Viele Lokführer kamen im Lauf der Jahre auf den Maschinen der Baureihe Ae 6/6 zum Einsatz. Bei der Übergabe an den nachfolgenden Kollegen kam dann der goldene Schlüssel der Stadt Basel in die Hände des neuen Lokführers.

Man übergab sich nicht mehr die Nummer, sondern man orientierte sich auch beim Lokomotivpersonal an den Wappen. Man freute sich, wenn man mit „seiner“ Kantonslokomotive auf grosse Fahrt gehen konnte.

Doch einer muss hier speziell erwähnt werden, war doch die Baureihe Ae 6/6 sein Liebling. Er erlaubte sich mit den Wappen der Lokomotive die unter-schiedlichsten Scherze und veräppelte dabei viele Mitarbeiter.

Ich spreche vom leider viel zu früh verstorbenen Lokführer Karl Mumenthaler. Er war auch als Till Eulenspiegel von Erstfeld bekannt geworden. Seine Geschichten sind sehr berühmt, hier werde ich ein paar mit der Lokomotive Ae 6/6 vorstellen.

Seine Ausführungen und Handlungen mit den Lokomotiven der Reihe Ae 6/6 waren schon legendär, als ich zur Bahn kam und im Depot Erstfeld meine Stellung antrat. Klar, er beehrte auch andere Lokomotiven mit seinen Scherzen, doch die Baureihe Ae 6/6, vor allem die Nummer 11 402, war sein absoluter Liebling. Immer wieder kam sie in den Genuss für seine Schandtaten herhalten zu müssen. Einige Beispiele sollen sein Leben etwas aufzeigen.

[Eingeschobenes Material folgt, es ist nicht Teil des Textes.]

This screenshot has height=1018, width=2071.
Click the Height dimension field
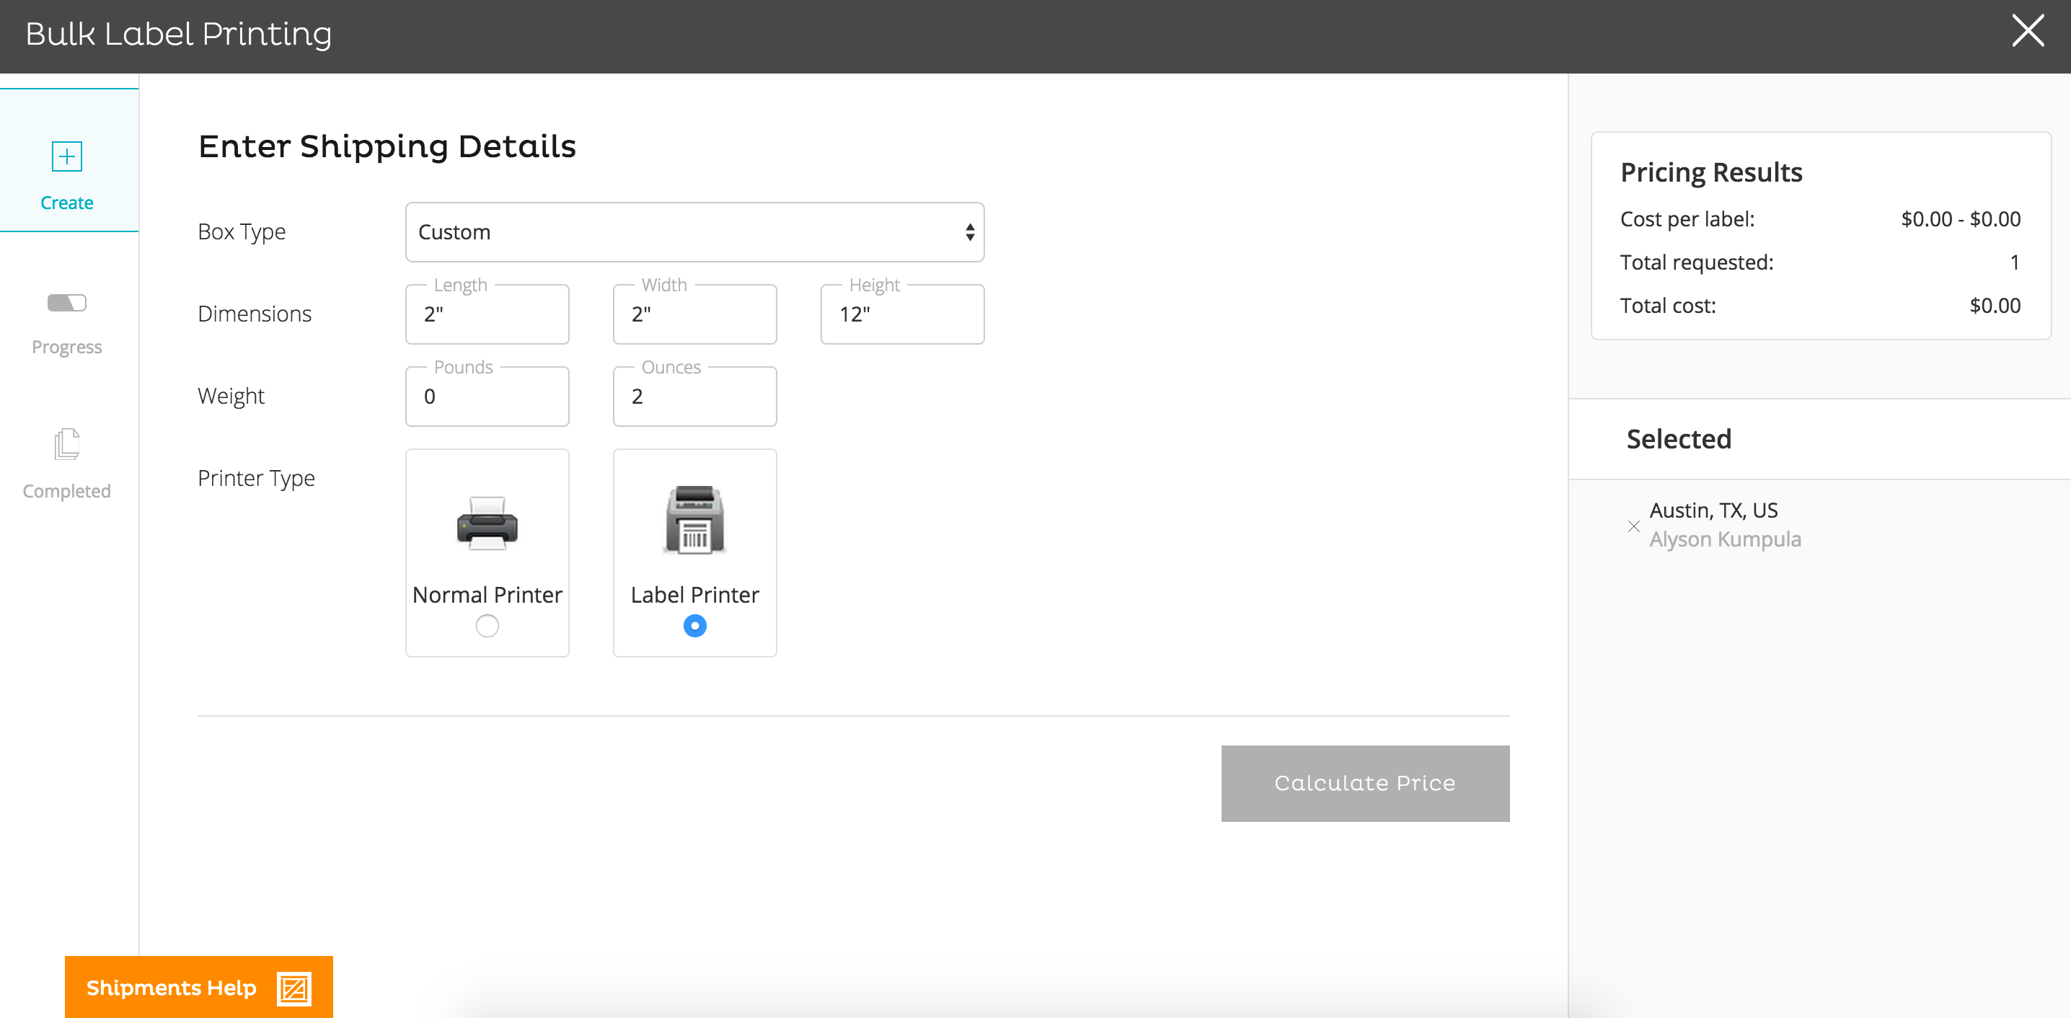902,314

Die Lokomotiven ab der Nummer 11 403 verfügten über eine stark wirkende elektrische Bremse. Damit konnte man mit diesen Lokomotiven im Gefälle einen grossen Teil des Zuges zurückhalten. Man musste daher nicht mehr, wie bisher mit den Klotzbremsen der Wagen arbeiten. Das gab eine geänderte Bedienung und erweckte die Neugierde der gnädigen Herren aus der Zentrale in Bern. Daher wollte man sich die Sache vor Ort ansehen.

Man reiste nach Erstfeld und gesellte sich auf der Lokomotive zum Lokführer. Bei der Talfahrt mit der neuen Lokomotive verwendete der Lokführer die elektrische Bremse jedoch nicht und begann die Geschwindigkeit, wie gewohnt mit der Regulier-bremse zu regeln.

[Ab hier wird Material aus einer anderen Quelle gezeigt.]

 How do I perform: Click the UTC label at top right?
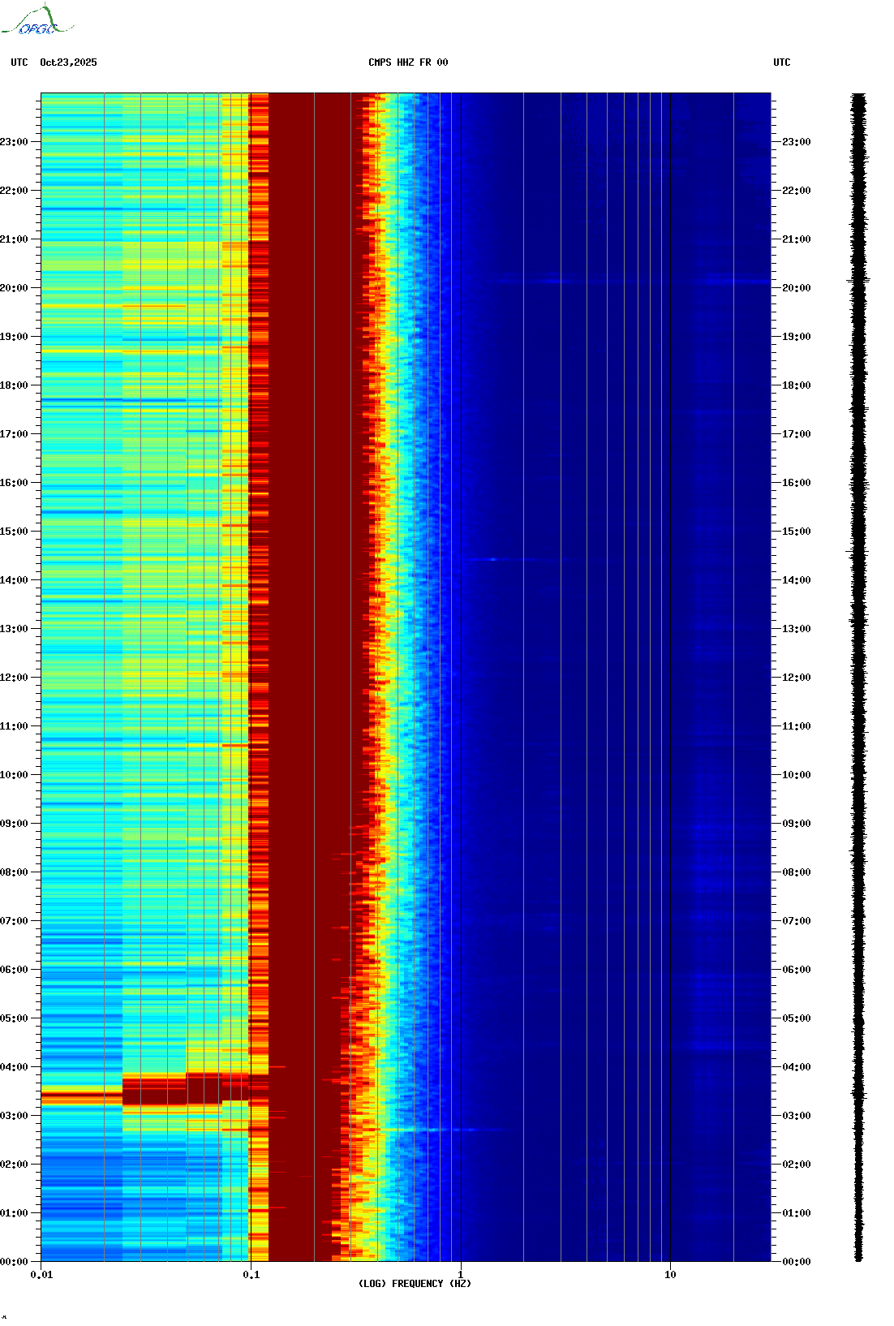coord(781,62)
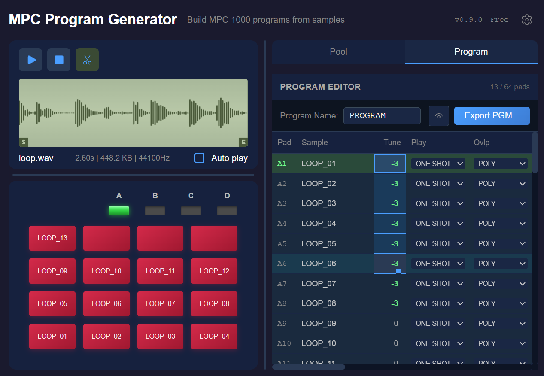Viewport: 544px width, 376px height.
Task: Click inside the Program Name text field
Action: pyautogui.click(x=382, y=116)
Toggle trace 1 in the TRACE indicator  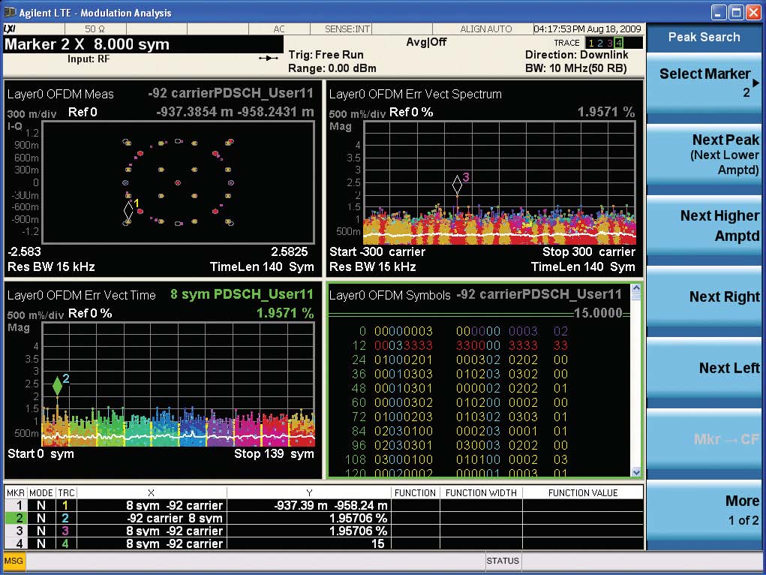[x=591, y=43]
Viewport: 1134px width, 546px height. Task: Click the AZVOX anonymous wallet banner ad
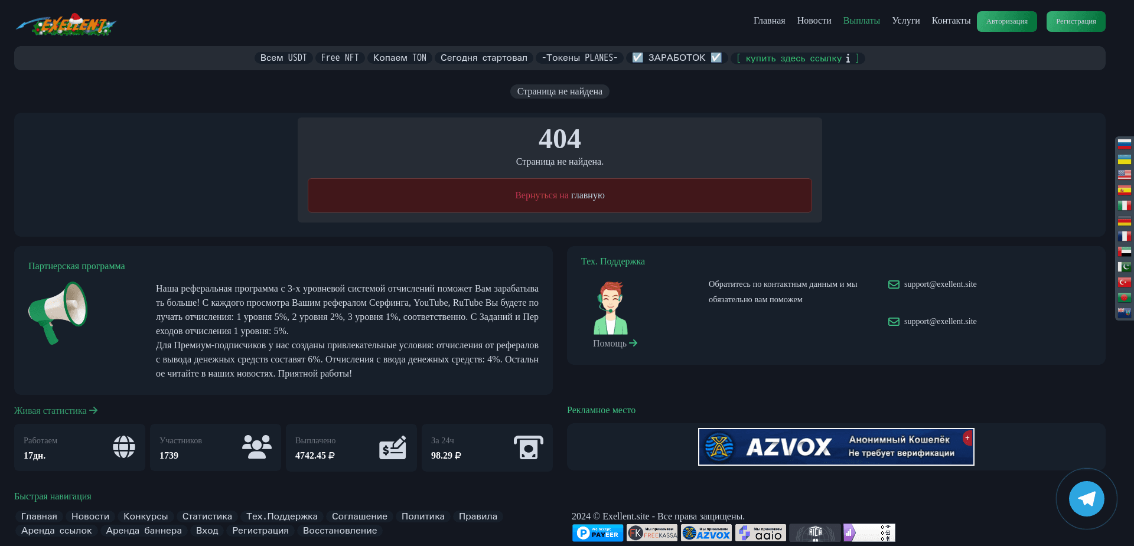click(x=835, y=447)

Das überraschte die Beamten aus dem fernen Bern. Nach einer Weile, erkundigten sie sich beim Lok-führer, ob es einen bestimmten Grund gebe, dass er nicht mit der verschleisslosen Bremse arbeite.

Die Antwort war klar, der von der elektrischen Bremse erzeugte Strom gehe bekanntlich in den Fahrdraht und so letztlich zurück ins Kraftwerk. Das führe in der Folge dazu, dass sich der Stausee fülle und letztlich überlaufe.

Dabei deutete er auf einen Wasserfall und meinte, sehen sie, der Ritomstausee überläuft schon. Er wolle nicht für das Hochwasser im Kanton Tessin verantwortlich sein. Daraufhin setzte er seine Fahrt in gewohntem Rahmen fort.

Unser Karl war mit „seiner“ Ae 6/6 11 402 (Uri) in Richtung Chiasso unterwegs. In Bellinzona wurde er darüber verständigt, dass es bei dem Zug einen ausserordentlichen Lokomotivwechsel geben soll. Ein Vorgang, der mit den neuen Lokomotiven eigentlich selten gemacht wurde. Die Aktion gefiel Karl daher nicht und er begann sich zu erkundigen. Karl fragte bei der verantwortlichen Stelle nach dem Grund nach.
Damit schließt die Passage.